You should clarify that your decision is final, even though you mention that discussions for explanation can take place if the employee wants this.Provide guidance for the onboarding process and offer the details for a contact person
Describe the offboarding process clearly, and ensure the terminated employee knows what steps should be taken moving forward.
Plus, assign a person from HR to be the contact in case more information is needed and for the exit interview. For more tips on exit interviews, check out our article on this topic.
Extra tip! When deciding to terminate a contract, do not base it on a comparison between that employee and others. Use your business’s standards, targets, and behavioral expectations (as laid out in your employee handbook) as the reference point.
Theory is great, but we also need some practice. Let’s see 2 templates you can use when needed. We will focus on one for termination with cause and the other without cause.
Dear Mr.[Name of the employee]
This document is to notify you that your employment with [Your Company Name] will end as of [Last day of work]. This decision is definitive and cannot be changed.
The following are the grounds for why you were let go.:
Current economic conditions have caused a significant decline in sales, generating a 20 percent workforce reduction at our company. Unfortunately, your position, as many in your department, is included in this reduction and has been eliminated.
Note that you will receive your final paycheck after your last day and payment for your remaining leave.
Your health insurance coverage will remain in force 2 months after your termination becomes effective.
We will be needing you to return the company vehicle, key card, laptop, and cell phone on your last day of employment.
You have signed a variety of agreements that forbid you from revealing confidential information, so just be mindful of that. Please take a look at the copies attached.

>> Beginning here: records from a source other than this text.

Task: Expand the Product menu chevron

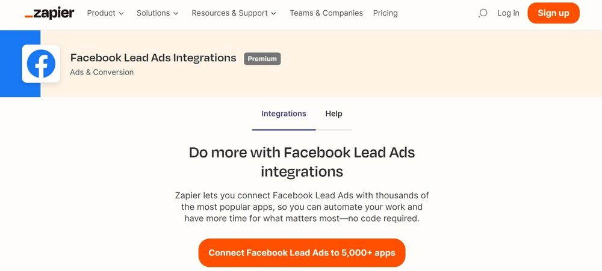Action: click(122, 13)
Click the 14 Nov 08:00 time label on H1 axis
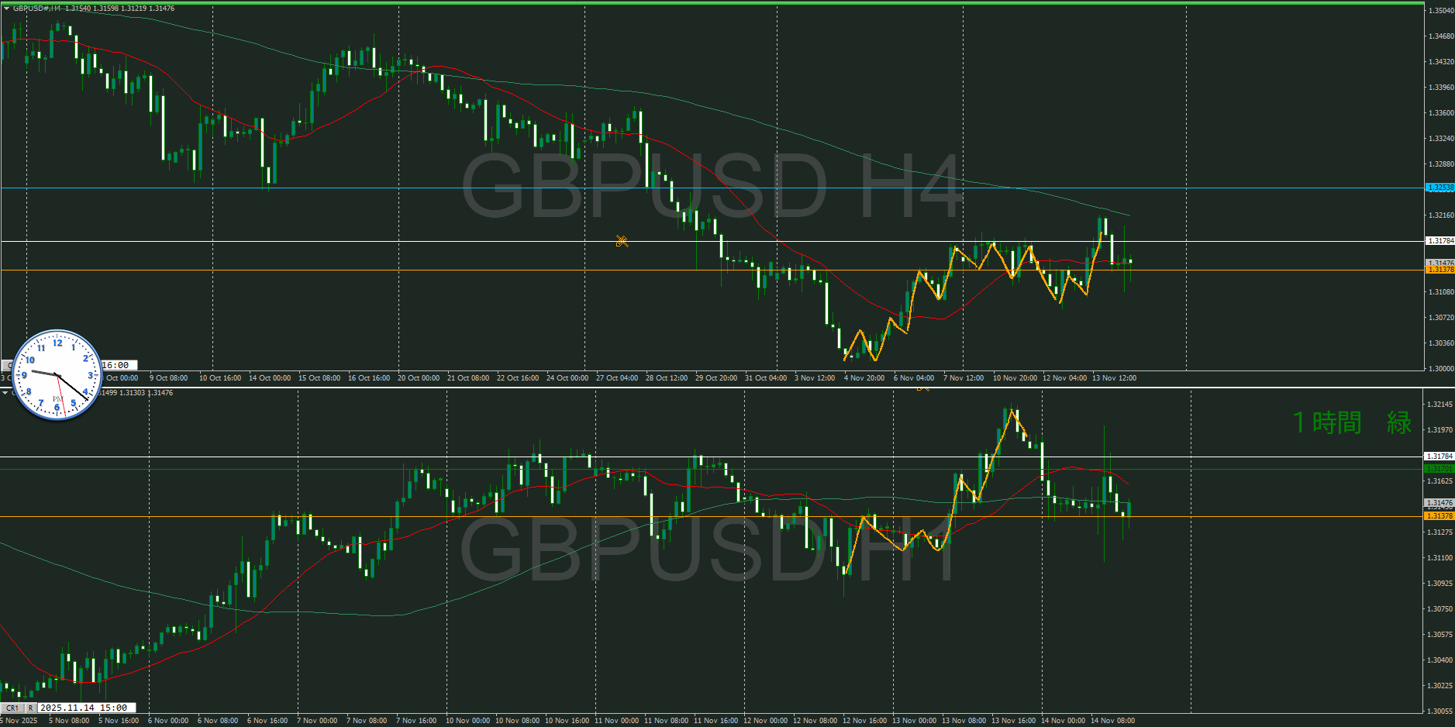This screenshot has height=727, width=1455. (x=1112, y=721)
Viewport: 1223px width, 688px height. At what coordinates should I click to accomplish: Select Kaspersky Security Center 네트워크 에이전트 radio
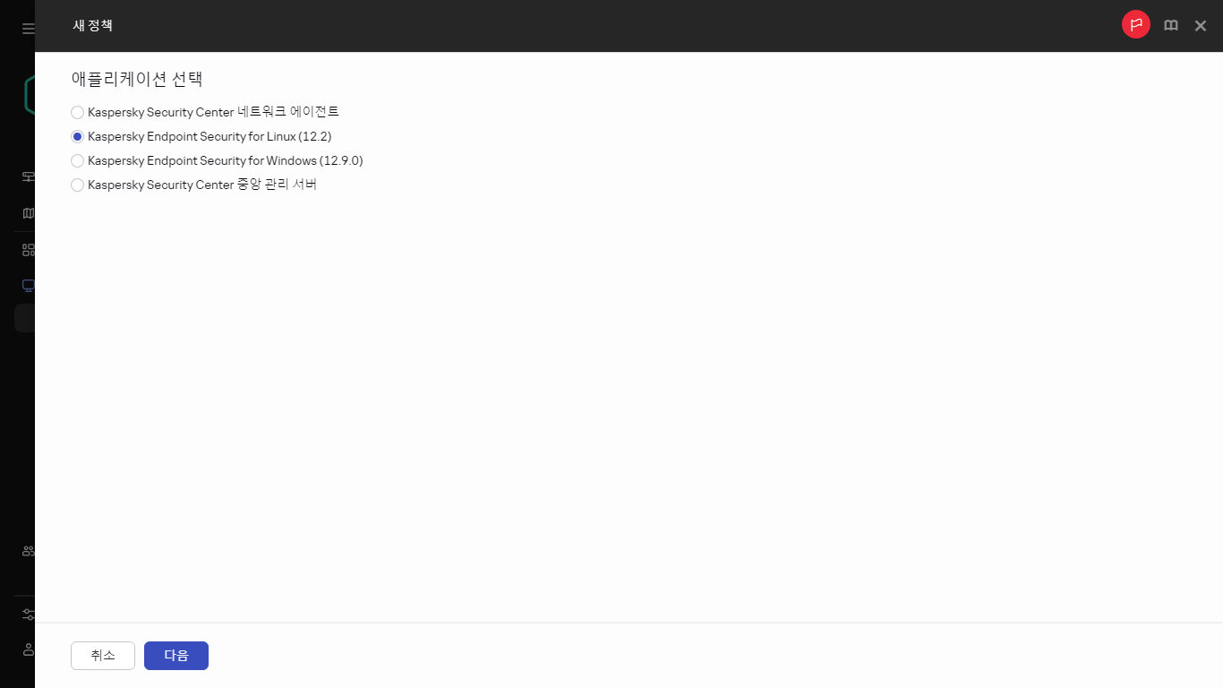click(77, 112)
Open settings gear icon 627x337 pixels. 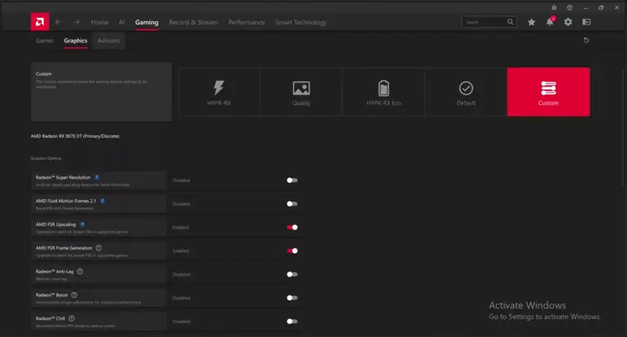pyautogui.click(x=568, y=22)
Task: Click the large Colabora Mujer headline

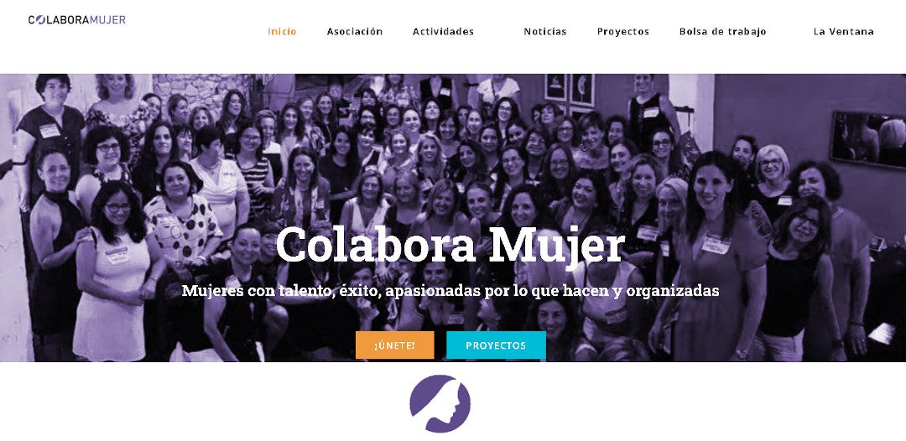Action: coord(450,246)
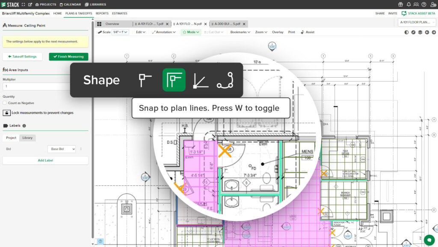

Contact [HR contact person] if you have any queries about this letter or the terms of your termination.
[Name of manager]
Dear Mr.[Name of the employee]
This letter is to let you know that as of [Last day of work], your employment with [Company name] will come to an end. This decision is not reversible.
Your employment was terminated for the following performance reasons:
On May 7, 202X, you were in performance coaching (meetings and mentoring) and were told that if the employment relationship with us was to continue, your performance would need to improve. You were given a second warning on April 30, 202X, and told that if your performance didn't improve in the following 60 days, your contract will be terminated.
Unfortunately, you have failed to meet the performance targets agreed upon with your supervisor. Your employment has been terminated as a consequence.
Your last check for this month will arrive in the mail in seven days.
Your medical benefits will continue to apply for 30 days.
Before the end of the day, we will require you to return the company vehicle, the key card, the notebook, and the smartphone.
Please contact [HR contact person] if you have any queries regarding pay, benefits, corporate property, or policies you have accepted.
[Name of manager]
There are many reasons an employment relationship ends. As we mentioned, the employee can leave for a better opportunity or be let go for many reasons.
The important thing is that both parties are aware of the reason, and the employer is responsible for writing the correct termination letter.